Bad Pizza

If it came down to it, I’d eat pizza everyday for the rest of my life
— Everyone


...then this arrives in the box. KODA started thinking about how often we've been delivered "bad pizza" in our professional lives, in our careers, and on our projects.

Here's how the call to customer service might go:

KODA (K): Hello?

Customer Service (CS): Sorry, I was just on the other line convincing another client how good we are. How can I help?

K: I got bad pizza. All the toppings are on one side.

CS: It's supposed to be on the top side. Have you had pizza before?

K: (sigh) I know how what pizza is supposed to be like. Everything is on the top, but all the toppings are on one half. 

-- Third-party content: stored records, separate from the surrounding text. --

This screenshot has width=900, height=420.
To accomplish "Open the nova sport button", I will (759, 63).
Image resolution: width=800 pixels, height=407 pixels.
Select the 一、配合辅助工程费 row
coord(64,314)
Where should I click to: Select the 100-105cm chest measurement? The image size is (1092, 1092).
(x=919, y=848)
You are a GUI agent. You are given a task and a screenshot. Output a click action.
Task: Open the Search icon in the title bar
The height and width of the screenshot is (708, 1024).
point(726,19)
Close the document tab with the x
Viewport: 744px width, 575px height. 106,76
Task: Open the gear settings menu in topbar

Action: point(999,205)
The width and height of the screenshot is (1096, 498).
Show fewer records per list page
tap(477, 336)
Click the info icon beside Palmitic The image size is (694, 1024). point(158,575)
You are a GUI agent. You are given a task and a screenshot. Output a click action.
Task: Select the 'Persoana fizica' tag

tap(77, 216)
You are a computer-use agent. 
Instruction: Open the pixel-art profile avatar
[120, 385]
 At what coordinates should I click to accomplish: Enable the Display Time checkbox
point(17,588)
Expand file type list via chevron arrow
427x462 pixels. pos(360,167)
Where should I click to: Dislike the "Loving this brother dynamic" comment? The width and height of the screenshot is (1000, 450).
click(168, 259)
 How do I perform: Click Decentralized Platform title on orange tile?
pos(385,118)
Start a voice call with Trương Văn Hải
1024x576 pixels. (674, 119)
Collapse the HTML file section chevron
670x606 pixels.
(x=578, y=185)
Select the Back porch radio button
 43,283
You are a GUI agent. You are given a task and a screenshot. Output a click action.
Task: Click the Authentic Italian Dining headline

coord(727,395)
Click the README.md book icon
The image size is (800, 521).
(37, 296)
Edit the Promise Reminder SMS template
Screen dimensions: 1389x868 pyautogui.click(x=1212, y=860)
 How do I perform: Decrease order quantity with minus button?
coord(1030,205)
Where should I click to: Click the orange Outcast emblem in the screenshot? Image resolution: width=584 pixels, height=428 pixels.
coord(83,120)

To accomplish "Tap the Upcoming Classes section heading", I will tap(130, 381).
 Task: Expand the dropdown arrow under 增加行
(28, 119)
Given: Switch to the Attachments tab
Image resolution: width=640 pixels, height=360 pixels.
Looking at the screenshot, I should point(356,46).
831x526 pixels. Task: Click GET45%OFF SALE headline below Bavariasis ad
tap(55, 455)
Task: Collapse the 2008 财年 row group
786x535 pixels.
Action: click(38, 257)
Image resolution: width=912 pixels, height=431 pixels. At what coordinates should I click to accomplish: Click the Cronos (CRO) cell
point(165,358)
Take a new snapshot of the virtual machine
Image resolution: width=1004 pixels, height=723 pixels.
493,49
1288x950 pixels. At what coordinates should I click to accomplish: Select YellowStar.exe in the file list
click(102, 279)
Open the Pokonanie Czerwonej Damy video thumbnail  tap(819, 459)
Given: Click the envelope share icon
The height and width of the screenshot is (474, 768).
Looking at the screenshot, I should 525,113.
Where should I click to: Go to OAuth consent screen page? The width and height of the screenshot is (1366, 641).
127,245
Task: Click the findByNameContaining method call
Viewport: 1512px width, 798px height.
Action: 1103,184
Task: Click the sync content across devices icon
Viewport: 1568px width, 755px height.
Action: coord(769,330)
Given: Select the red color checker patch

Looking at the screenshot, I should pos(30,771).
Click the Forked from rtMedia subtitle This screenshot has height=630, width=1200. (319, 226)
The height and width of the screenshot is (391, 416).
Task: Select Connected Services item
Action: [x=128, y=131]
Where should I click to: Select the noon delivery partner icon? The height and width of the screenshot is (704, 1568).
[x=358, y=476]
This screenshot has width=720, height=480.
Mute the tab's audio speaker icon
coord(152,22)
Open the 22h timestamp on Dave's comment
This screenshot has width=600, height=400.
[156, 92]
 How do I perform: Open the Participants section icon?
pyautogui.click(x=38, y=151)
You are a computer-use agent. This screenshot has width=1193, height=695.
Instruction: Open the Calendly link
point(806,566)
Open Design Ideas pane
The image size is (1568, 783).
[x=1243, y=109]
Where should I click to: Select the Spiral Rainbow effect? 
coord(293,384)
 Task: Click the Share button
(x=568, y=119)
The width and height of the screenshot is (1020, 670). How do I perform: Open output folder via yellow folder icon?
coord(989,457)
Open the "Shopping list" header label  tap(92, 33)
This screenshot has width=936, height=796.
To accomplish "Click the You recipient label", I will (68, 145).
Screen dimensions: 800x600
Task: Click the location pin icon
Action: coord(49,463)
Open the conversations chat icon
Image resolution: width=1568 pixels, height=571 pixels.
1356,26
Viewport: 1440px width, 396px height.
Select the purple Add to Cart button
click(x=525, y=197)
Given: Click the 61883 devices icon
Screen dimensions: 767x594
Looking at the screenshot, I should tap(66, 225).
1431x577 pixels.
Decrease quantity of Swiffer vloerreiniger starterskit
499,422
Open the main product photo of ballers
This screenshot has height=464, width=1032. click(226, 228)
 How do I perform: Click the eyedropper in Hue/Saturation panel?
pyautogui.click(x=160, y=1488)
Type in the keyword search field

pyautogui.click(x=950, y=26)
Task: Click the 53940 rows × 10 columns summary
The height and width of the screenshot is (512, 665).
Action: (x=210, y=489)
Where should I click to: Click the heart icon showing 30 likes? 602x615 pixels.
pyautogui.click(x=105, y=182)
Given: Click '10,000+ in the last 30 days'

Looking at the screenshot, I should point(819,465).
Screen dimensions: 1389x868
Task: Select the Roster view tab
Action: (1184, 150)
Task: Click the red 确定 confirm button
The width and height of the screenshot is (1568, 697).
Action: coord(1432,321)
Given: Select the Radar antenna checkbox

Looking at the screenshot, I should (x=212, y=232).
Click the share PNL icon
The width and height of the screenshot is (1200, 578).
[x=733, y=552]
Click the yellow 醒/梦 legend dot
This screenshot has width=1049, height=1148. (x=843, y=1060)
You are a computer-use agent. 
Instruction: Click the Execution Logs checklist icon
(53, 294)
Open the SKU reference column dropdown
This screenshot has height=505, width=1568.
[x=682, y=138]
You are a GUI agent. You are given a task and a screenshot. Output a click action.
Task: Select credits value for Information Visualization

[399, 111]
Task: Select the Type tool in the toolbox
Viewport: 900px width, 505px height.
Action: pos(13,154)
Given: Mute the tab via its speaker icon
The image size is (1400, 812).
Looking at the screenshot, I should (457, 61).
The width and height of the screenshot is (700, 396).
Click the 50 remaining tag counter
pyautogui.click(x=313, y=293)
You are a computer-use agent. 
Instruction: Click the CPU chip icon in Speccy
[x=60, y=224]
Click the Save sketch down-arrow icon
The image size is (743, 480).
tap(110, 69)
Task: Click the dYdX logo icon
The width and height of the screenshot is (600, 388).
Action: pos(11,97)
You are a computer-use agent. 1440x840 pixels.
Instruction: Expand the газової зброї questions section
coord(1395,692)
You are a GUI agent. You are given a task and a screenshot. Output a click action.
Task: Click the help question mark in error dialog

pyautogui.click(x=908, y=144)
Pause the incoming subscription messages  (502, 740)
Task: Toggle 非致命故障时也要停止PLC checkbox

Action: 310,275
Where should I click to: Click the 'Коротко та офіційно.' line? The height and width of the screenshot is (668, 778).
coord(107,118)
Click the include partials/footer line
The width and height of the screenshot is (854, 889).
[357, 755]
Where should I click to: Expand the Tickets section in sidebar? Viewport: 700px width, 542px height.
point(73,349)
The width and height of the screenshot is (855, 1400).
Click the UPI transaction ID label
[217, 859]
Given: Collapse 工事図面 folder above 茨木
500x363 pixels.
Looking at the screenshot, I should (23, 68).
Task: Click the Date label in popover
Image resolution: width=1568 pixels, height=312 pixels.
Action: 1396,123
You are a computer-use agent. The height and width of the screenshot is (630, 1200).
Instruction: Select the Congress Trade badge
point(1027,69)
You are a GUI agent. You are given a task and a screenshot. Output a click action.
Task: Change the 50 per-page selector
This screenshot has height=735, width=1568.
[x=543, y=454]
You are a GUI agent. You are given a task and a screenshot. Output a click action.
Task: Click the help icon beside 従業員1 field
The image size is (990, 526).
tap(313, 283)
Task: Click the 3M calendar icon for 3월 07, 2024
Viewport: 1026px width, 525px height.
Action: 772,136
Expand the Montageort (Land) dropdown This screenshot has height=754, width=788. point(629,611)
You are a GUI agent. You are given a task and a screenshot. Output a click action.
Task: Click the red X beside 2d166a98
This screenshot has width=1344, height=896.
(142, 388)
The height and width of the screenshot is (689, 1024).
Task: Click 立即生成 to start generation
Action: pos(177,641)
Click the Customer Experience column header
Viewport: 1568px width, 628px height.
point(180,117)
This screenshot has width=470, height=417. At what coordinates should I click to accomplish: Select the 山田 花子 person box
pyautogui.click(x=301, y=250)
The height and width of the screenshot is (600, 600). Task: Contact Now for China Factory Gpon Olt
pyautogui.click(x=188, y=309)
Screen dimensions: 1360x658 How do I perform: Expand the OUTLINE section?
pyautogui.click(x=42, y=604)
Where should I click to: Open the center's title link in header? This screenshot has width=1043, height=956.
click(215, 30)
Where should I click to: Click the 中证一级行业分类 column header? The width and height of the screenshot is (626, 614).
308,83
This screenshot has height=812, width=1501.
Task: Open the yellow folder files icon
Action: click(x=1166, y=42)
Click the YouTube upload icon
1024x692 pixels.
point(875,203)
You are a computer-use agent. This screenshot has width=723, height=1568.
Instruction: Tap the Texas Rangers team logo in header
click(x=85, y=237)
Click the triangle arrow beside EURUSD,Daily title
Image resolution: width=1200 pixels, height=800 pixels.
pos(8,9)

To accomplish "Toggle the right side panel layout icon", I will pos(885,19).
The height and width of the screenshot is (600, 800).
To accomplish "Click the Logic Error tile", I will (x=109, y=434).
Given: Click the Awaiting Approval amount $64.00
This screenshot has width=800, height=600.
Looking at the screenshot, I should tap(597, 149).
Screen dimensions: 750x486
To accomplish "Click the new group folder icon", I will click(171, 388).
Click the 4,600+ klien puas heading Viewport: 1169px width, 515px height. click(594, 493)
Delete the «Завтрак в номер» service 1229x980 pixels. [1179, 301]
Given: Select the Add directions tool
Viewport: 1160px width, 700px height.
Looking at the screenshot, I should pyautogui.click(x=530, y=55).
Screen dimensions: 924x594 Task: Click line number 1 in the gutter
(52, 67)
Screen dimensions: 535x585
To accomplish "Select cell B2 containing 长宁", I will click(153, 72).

CS: We've spent the last year innovating in this space. We're experienced in operating in similar industries, and have now moved our focus to the pizza business. We got external consultants in to analyse the market, we wrote some code, and made several capital investments.

K: But it's not what I expected, ordered or required. This is not a good pizza.

CS: The software is the first of its kind.

K: Probably a reason for that...

CS: To be honest, it's actually harder to put all the toppings on one side. 
Of course, you have the option to move the toppings how you like, but that's up to you.
Or we can do it for you. But that costs extra. Should I put you through to our after-market consulting area?

K: I don't know what to say.

CS: My KPIs say that you must be happy with this interaction. Can I try to help you look at it another way? Yes?

K: You can try.

CS: Is your pizza circular? 

K: Yes. Here we go...

CS: Does it have cheese? 

K: Yes.

CS: And there are at least 10 slices of pepperoni? 

K: 11.

CS: Your pepperoni density is through the roof with that 11th slice.
What aren't I seeing?

KODA: Another dollar from me...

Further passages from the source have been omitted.